*Request*
Report every line in the entries below that contains the string "dropdown" and copy each such line in full.

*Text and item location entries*
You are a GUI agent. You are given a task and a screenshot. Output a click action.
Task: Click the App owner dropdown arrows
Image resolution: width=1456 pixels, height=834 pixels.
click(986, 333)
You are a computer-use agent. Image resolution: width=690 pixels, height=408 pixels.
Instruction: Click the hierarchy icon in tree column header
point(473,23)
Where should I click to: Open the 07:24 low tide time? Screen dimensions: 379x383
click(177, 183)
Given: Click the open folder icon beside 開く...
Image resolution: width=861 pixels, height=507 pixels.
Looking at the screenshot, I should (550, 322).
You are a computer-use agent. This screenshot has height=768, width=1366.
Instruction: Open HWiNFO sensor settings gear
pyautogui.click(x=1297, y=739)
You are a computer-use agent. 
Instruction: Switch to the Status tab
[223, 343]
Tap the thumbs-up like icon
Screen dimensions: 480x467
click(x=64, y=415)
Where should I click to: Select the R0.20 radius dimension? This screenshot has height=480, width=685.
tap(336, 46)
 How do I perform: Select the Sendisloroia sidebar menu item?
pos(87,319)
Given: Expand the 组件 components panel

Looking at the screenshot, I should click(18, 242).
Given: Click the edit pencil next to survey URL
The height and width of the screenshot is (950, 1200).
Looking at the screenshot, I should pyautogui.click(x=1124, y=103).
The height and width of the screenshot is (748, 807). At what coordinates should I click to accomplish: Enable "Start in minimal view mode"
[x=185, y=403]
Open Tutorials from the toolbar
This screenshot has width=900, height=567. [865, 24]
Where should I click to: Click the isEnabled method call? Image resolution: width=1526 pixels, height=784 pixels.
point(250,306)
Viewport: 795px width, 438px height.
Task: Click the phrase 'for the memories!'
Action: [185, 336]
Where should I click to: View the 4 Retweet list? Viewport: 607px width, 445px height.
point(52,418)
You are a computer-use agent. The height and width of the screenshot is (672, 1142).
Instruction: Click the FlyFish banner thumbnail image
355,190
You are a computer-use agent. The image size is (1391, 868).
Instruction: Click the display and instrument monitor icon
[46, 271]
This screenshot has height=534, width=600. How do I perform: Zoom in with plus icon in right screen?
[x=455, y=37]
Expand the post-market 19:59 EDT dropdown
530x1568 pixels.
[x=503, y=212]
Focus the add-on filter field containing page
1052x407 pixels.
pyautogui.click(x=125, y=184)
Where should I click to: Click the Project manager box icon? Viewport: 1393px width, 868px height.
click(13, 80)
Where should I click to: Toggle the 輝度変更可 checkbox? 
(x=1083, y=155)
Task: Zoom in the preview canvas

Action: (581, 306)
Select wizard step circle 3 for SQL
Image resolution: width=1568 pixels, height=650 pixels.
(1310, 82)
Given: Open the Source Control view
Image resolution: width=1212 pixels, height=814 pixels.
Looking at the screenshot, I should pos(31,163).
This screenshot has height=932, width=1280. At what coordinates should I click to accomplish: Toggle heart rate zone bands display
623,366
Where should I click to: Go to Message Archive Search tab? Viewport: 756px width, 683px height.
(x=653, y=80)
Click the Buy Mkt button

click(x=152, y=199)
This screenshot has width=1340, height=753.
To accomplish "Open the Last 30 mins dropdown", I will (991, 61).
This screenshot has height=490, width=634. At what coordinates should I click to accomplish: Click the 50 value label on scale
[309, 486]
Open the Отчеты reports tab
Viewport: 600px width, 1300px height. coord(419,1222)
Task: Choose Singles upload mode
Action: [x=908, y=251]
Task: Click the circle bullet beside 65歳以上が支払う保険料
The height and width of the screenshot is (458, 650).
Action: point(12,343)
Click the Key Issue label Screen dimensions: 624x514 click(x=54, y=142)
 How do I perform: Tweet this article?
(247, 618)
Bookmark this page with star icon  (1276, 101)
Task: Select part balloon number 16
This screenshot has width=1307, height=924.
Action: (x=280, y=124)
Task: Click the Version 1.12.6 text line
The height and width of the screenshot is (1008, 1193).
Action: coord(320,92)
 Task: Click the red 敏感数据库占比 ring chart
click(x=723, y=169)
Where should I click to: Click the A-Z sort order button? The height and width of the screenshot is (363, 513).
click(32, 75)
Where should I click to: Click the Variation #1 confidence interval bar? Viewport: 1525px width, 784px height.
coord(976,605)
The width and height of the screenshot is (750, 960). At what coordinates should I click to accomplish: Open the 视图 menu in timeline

*Response for this exercise*
Task: Click the App owner dropdown arrows
Expand the post-market 19:59 EDT dropdown
To accomplish "Open the Last 30 mins dropdown", I will (991, 61).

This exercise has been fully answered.